= Item position entries =
· · ·

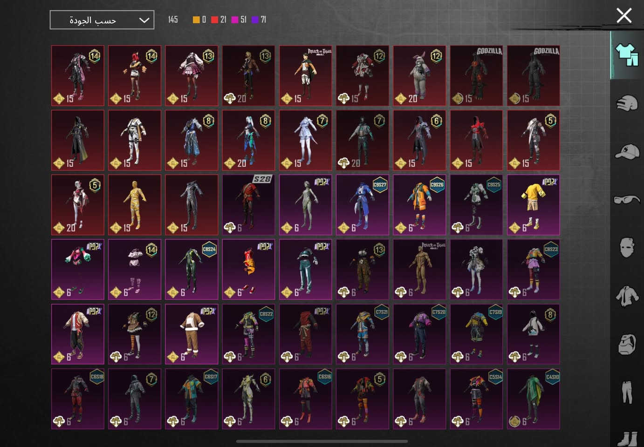This screenshot has height=447, width=644.
Task: Select the shoes category icon
Action: (x=626, y=438)
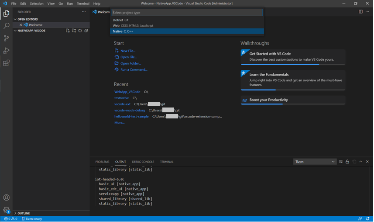Click the Accounts icon
This screenshot has width=374, height=222.
pos(6,198)
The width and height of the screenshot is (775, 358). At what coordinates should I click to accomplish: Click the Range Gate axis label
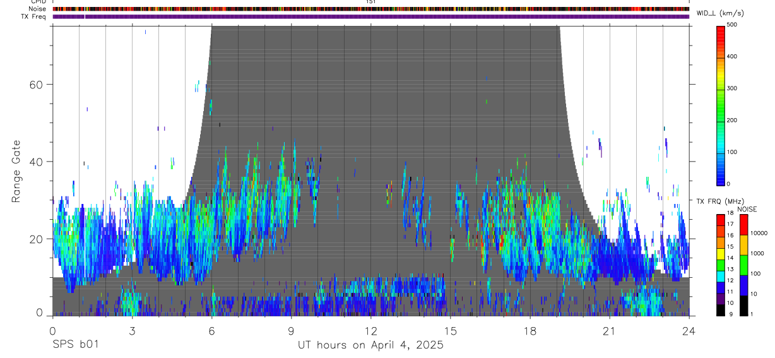pos(16,172)
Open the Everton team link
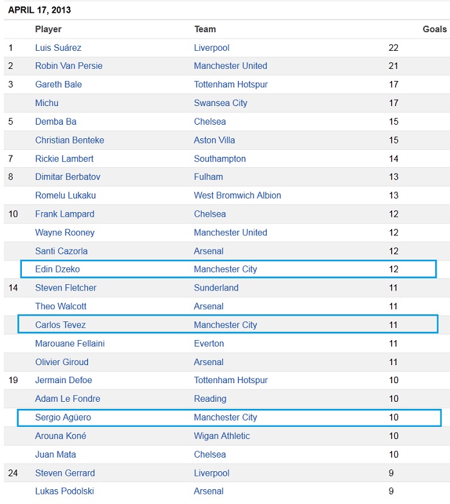 (209, 343)
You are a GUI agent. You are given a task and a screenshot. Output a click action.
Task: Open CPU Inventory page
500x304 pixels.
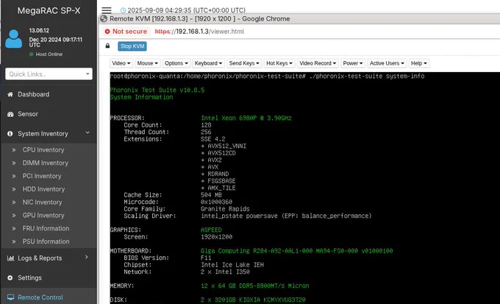[44, 150]
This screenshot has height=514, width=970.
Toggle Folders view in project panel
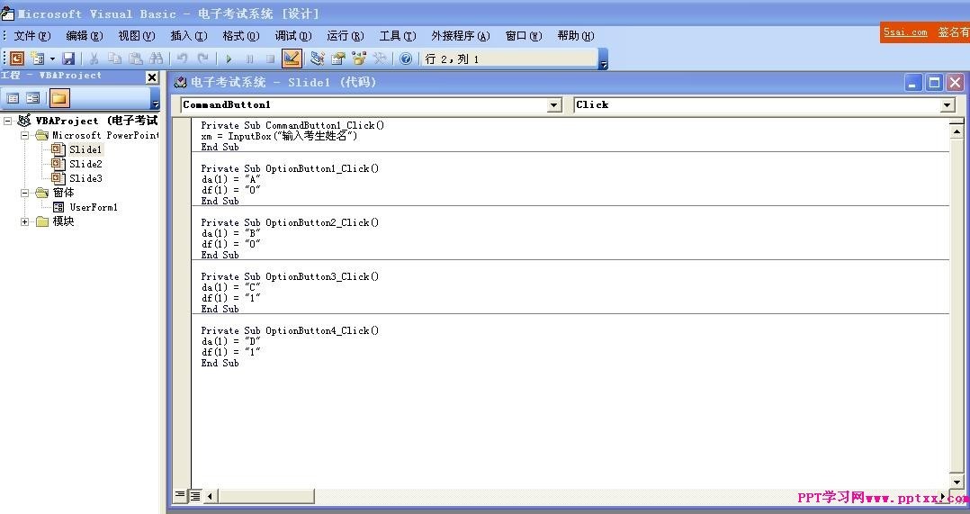[59, 98]
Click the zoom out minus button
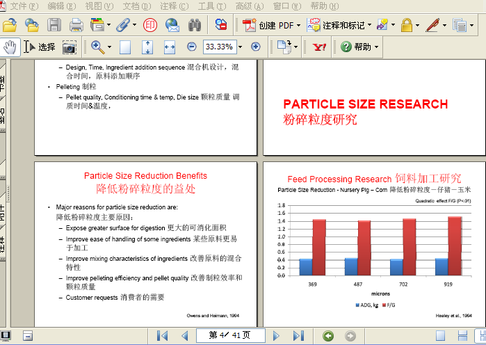 [192, 47]
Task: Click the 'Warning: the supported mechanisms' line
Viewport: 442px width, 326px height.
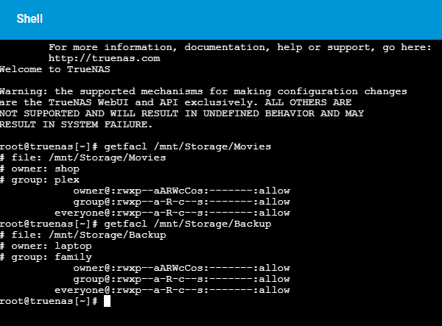Action: point(203,91)
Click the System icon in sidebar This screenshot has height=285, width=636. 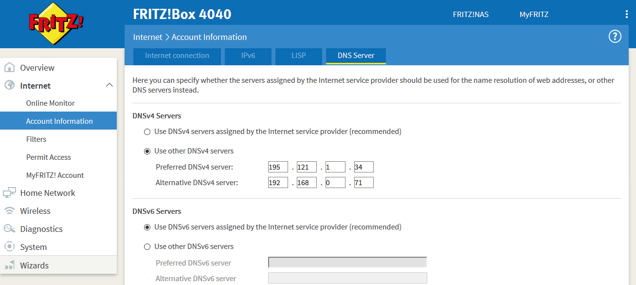(9, 247)
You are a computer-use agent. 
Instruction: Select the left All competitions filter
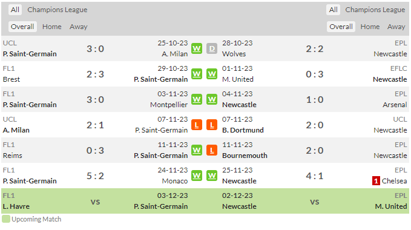point(15,10)
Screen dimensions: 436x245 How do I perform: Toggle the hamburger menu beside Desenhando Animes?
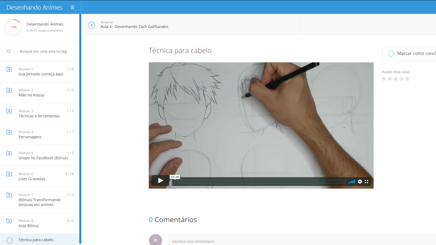point(72,8)
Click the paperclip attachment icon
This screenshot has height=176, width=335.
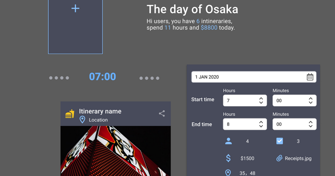pos(279,158)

· · ·

= Your instructions =
Format the listing as a Markdown table with the columns Row and Line, covering the lines from the one holding "Screen dimensions: 436x245" through the end of the listing, inclusive. Number each row, skip blank lines, and omit the pictures.

= Solution for this problem =
| Row | Line |
|---|---|
| 1 | Screen dimensions: 436x245 How do I perform: Toggle the hamburger menu beside Desenhando Animes? |
| 2 | point(72,8) |
| 3 | Click the paperclip attachment icon |
| 4 | This screenshot has height=176, width=335. |
| 5 | pos(279,158) |